[Requirements]:
a) Retype the passage from the essay on being an unstoppable doer, starting at "By April S." and ending at "might get noticed.".
b) In the essay on being an unstoppable doer, why did the writer keep throwing stuff against the wall in younger days? Answer in one to three sentences.
c) Proceed with the essay on being an unstoppable doer, picking up after its final sentence.

[Selected text]:

By April S. Fields
Rag-tag, jack-legged, lesser than, undefinable. These attributes are the uneven, handmade feather stitches that hold the crazy quilt of my life together.
In my younger days I admit I cared…a little. Enough to keep on keeping on, throwing stuff against the wall, hoping something would finally stick up there where it might get noticed.
I even tried to be normal once, but that was the worst two minutes of my life.
However, for all the things I am not (including what the world deems worthy), I am an unstoppable doer. I do and then, once my curiosity is sated, I move on to the next learning curve. From the moment I was able to make my fingers respond to my irrational desire to make something from random nothings, I have been on a quest to learn. Anything. Everything. As a child I wanted–no–I needed to know how things work. I needed to create, to make things that did not theretofore exist.

[Supplied data]:
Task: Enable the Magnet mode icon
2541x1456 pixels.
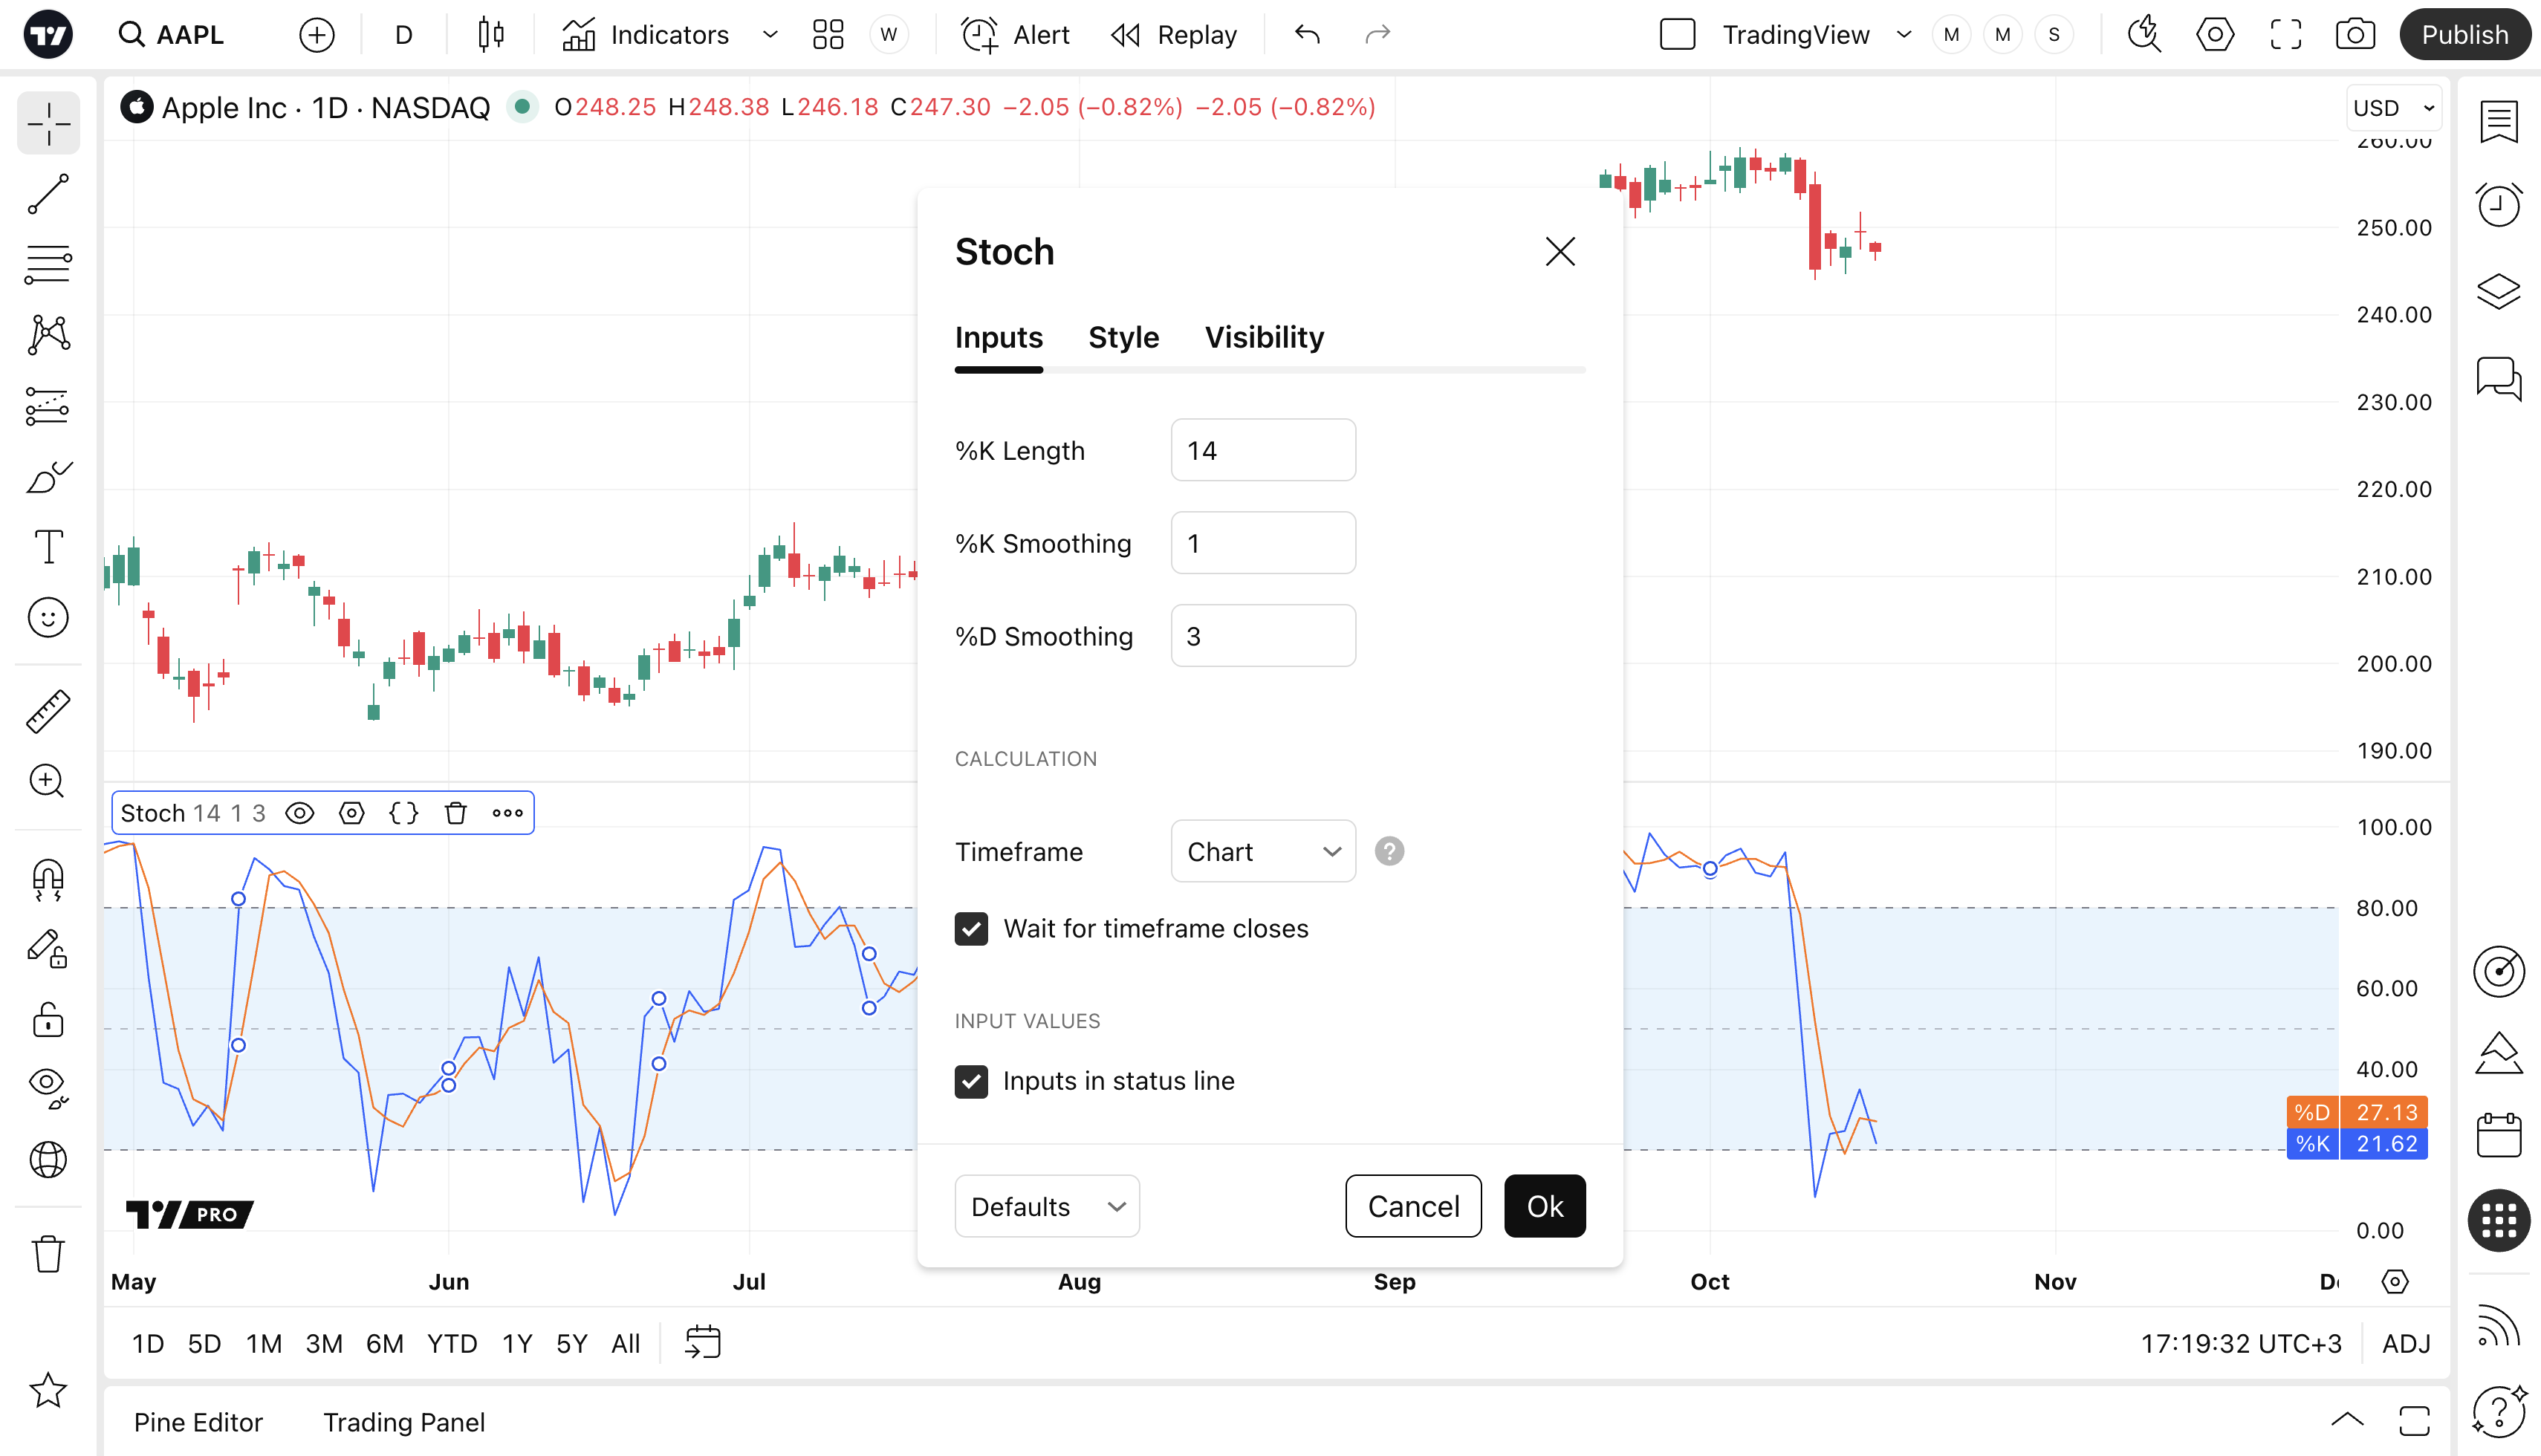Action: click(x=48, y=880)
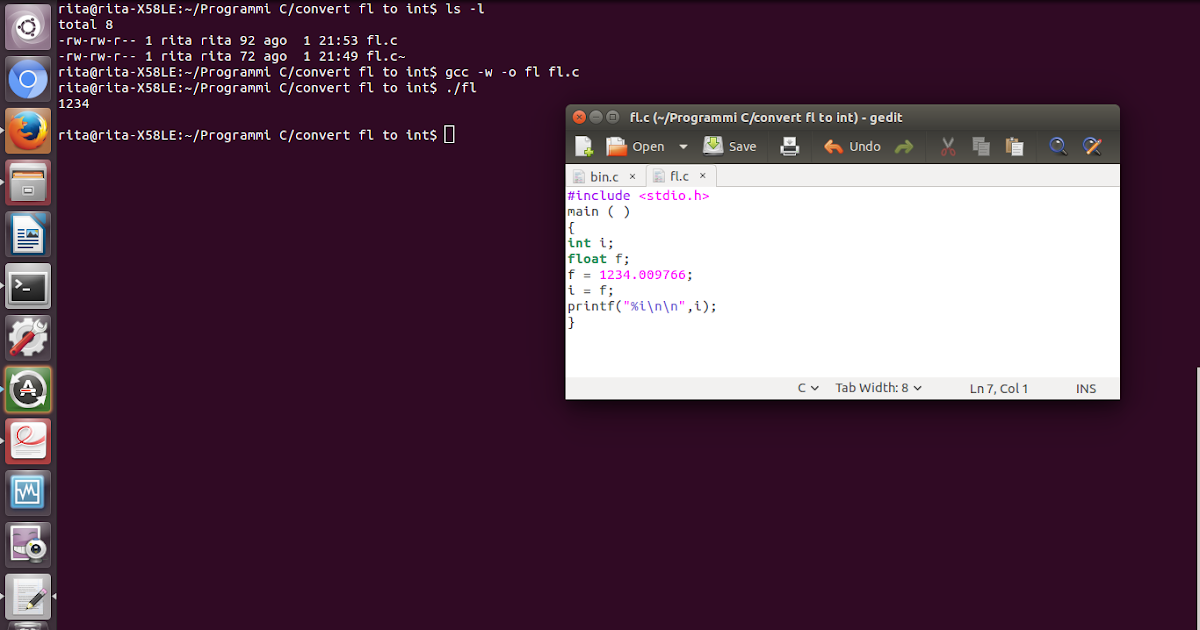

[Results by task]:
a)
By April S. Fields
Rag-tag, jack-legged, lesser than, undefinable. These attributes are the uneven, handmade feather stitches that hold the crazy quilt of my life together.
In my younger days I admit I cared…a little. Enough to keep on keeping on, throwing stuff against the wall, hoping something would finally stick up there where it might get noticed.

b) In those younger days the writer cared a little, enough to keep on keeping on. The writer threw stuff against the wall hoping something would finally stick up there, where it might get noticed.

c)
The medium that I use in my art form, the tools, the process, could be anything. If it is physical matter, it’s fair game for me to figure out how to use it in a way it likely was never meant to be. Kinesthetic learner that I confess to be, nothing is safe from being used to make something else.
There may or may not have been things taken apart that never worked again, during my primary education.
It has always been about the doing though, not the final reassembled product, that energized me. The problem solving, the gathering of odd bits of unrelated materials, pieced, sewn, painted or screwed together that then became a solution is what has kept my world in balance.
Thus it’s been the doing that is the reason for all the learning. And this conclusion is not easily explained.
Because of a hundred unrelated skills that I have acquired over the last seven decades, for no other reason than I had no reason not to learn them, I think I might have blown up a few web-based algorithms here in my twilight years. You know, that code that grabs your personal info every time you surf around the web and click on sites. Who doesn’t know that bits and bytes of information are gathered on us, via software, used to profile us, sort us, define what our likes and dislikes are. The benign object, of course, being to tailor advertising to our highest potential for spending. At least that’s the cover story.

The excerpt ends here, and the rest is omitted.